Estaba claro que la chica tenía los negativos, y parecía que eran muchos.

Para recibir a la joven, Pamela se había puesto unos pendientes que pertenecieron a su madre. Estaba casi segura de que se trataba de un regalo de James Gatz, porque los diamantes, que eran muchos, se sujetaban engarzados en unas enormes y ostentosas margaritas, y su madre sólo se los ponía cuando su padre se encontraba de viaje o con la última de su interminable lista de amantes. Además, prácticamente el resto de las joyas de su madre estaban unidas a una historia: «Estos rubíes eran de la abuela Delia -su abuela, de los Fay de Louisville- y se los entregaron sus propios padres criando debutó en 1885…Tu padre me regaló estas perlas en nuestro décimo aniversario de bodas… ¿Este diamante?

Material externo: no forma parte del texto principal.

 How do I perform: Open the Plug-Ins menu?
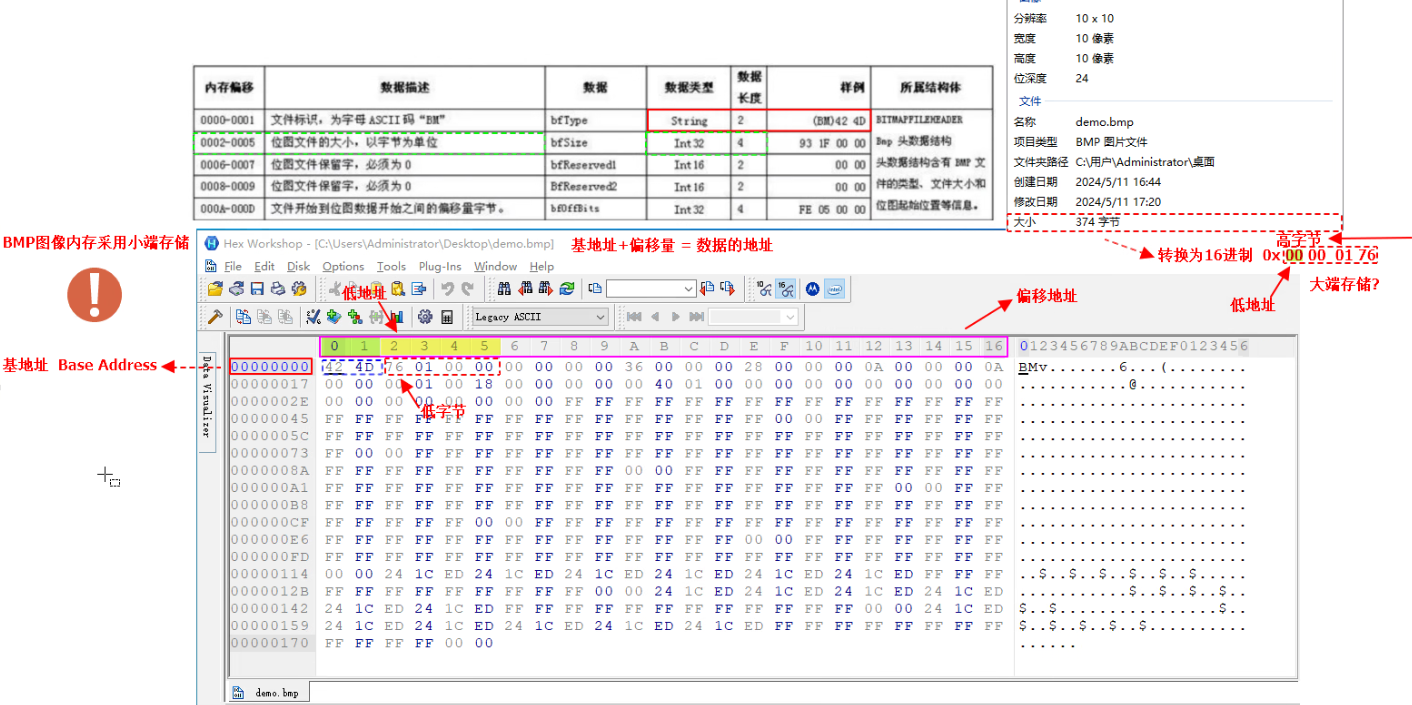click(x=440, y=267)
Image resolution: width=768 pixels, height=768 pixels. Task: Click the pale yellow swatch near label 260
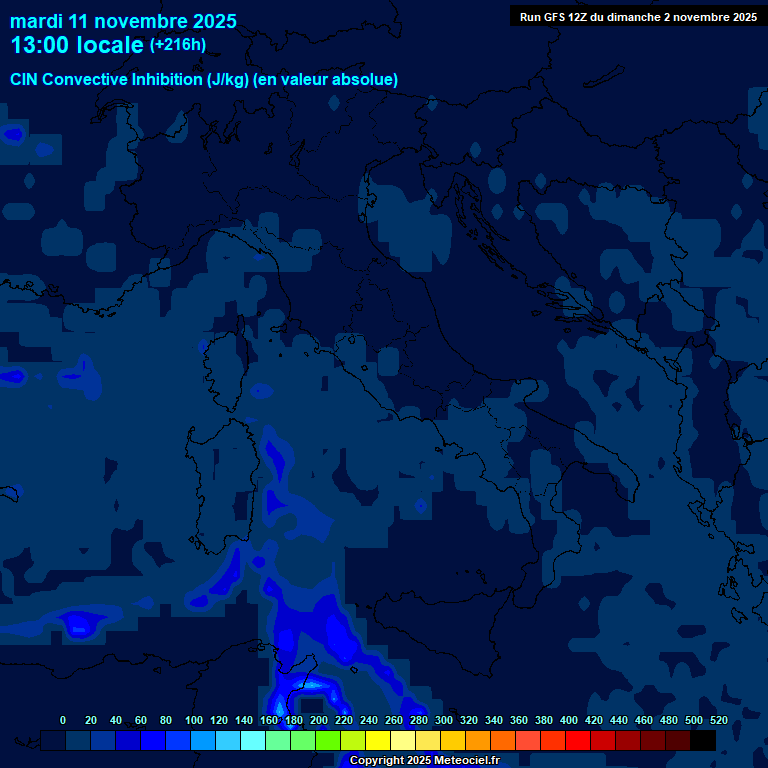[403, 740]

Otro regalo suyo de cuando se tiraba a esa furcia de Lancaster». El lenguaje de su madre ganaba en colorido a medida que se hacía mayor. Además, empezó a beber incluso cuando estaba sola. Daisy siempre fue una buena bebedora, pero normalmente sabía controlar el alcohol, al igual que Tom Buchanan. Podían estar borrachos, pero no te dabas cuenta hasta que se ponían violentos.